● **Task**
Each line below is to be written out in full, exactly as shown.

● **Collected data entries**
************

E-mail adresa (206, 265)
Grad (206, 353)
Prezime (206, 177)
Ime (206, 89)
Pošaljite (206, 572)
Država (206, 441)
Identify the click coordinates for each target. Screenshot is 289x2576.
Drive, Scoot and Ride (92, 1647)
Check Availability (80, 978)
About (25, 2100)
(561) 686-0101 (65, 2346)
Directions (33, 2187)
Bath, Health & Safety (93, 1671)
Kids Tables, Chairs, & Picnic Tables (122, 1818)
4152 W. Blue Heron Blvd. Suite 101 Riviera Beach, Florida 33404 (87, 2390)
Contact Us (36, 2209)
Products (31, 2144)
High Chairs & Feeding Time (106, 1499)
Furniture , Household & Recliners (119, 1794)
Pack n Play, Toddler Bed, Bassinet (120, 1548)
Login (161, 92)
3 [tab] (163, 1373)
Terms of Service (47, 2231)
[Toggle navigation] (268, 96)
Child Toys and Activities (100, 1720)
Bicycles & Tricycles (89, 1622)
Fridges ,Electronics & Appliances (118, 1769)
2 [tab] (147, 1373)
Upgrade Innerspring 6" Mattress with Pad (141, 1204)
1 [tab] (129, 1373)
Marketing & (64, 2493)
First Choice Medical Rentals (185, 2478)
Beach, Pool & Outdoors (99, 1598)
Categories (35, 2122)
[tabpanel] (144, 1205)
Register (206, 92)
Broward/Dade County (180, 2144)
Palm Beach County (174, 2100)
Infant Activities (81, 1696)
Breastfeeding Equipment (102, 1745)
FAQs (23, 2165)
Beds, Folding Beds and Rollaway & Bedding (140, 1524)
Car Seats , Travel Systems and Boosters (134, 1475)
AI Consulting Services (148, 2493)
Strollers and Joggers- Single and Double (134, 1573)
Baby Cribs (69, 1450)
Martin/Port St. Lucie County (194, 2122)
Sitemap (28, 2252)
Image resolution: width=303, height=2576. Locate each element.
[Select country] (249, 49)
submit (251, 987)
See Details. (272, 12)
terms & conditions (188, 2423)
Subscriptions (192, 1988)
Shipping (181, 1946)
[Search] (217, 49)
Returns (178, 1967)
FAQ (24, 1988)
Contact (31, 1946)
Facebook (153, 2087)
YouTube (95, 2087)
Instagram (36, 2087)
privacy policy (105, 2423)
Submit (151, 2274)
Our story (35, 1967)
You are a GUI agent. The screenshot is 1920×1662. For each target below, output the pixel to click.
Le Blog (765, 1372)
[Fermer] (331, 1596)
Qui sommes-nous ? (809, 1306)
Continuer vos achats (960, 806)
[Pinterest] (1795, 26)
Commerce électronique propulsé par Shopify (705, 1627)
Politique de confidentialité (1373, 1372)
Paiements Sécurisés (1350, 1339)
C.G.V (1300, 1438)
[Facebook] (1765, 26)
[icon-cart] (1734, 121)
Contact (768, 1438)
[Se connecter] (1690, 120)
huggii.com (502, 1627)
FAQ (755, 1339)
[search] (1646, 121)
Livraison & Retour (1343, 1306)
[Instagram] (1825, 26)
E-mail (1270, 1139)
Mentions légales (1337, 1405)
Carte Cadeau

************

● **Answer below**
E-mail adresa (206, 265)
Grad (206, 353)
Prezime (206, 177)
Ime (206, 89)
Pošaljite (206, 572)
Država (206, 441)
Identify the click coordinates for each target. Screenshot is 289x2576.
Drive, Scoot and Ride (92, 1647)
Check Availability (80, 978)
About (25, 2100)
(561) 686-0101 (65, 2346)
Directions (33, 2187)
Bath, Health & Safety (93, 1671)
Kids Tables, Chairs, & Picnic Tables (122, 1818)
4152 W. Blue Heron Blvd. Suite 101 Riviera Beach, Florida 33404 (87, 2390)
Contact Us (36, 2209)
Products (31, 2144)
High Chairs & Feeding Time (106, 1499)
Furniture , Household & Recliners (119, 1794)
Pack n Play, Toddler Bed, Bassinet (120, 1548)
Login (161, 92)
3 [tab] (163, 1373)
Terms of Service (47, 2231)
[Toggle navigation] (268, 96)
Child Toys and Activities (100, 1720)
Bicycles & Tricycles (89, 1622)
Fridges ,Electronics & Appliances (118, 1769)
2 [tab] (147, 1373)
Upgrade Innerspring 6" Mattress with Pad (141, 1204)
1 [tab] (129, 1373)
Marketing & (64, 2493)
First Choice Medical Rentals (185, 2478)
Beach, Pool & Outdoors (99, 1598)
Categories (35, 2122)
[tabpanel] (144, 1205)
Register (206, 92)
Broward/Dade County (180, 2144)
Palm Beach County (174, 2100)
Infant Activities (81, 1696)
Breastfeeding Equipment (102, 1745)
FAQs (23, 2165)
Beds, Folding Beds and Rollaway & Bedding (140, 1524)
Car Seats , Travel Systems and Boosters (134, 1475)
AI Consulting Services (148, 2493)
Strollers and Joggers- Single and Double (134, 1573)
Baby Cribs (69, 1450)
Martin/Port St. Lucie County (194, 2122)
Sitemap (28, 2252)
Image resolution: width=303, height=2576. Locate each element.
[Select country] (249, 49)
submit (251, 987)
See Details. (272, 12)
terms & conditions (188, 2423)
Subscriptions (192, 1988)
Shipping (181, 1946)
[Search] (217, 49)
Returns (178, 1967)
FAQ (24, 1988)
Contact (31, 1946)
Facebook (153, 2087)
YouTube (95, 2087)
Instagram (36, 2087)
privacy policy (105, 2423)
Submit (151, 2274)
Our story (35, 1967)
You are a GUI agent. The screenshot is 1920×1662. For each target below, output the pixel to click.
Le Blog (765, 1372)
[Fermer] (331, 1596)
Qui sommes-nous ? (809, 1306)
Continuer vos achats (960, 806)
[Pinterest] (1795, 26)
Commerce électronique propulsé par Shopify (705, 1627)
Politique de confidentialité (1373, 1372)
Paiements Sécurisés (1350, 1339)
C.G.V (1300, 1438)
[Facebook] (1765, 26)
[icon-cart] (1734, 121)
Contact (768, 1438)
[Se connecter] (1690, 120)
huggii.com (502, 1627)
FAQ (755, 1339)
[search] (1646, 121)
Livraison & Retour (1343, 1306)
[Instagram] (1825, 26)
E-mail (1270, 1139)
Mentions légales (1337, 1405)
Carte Cadeau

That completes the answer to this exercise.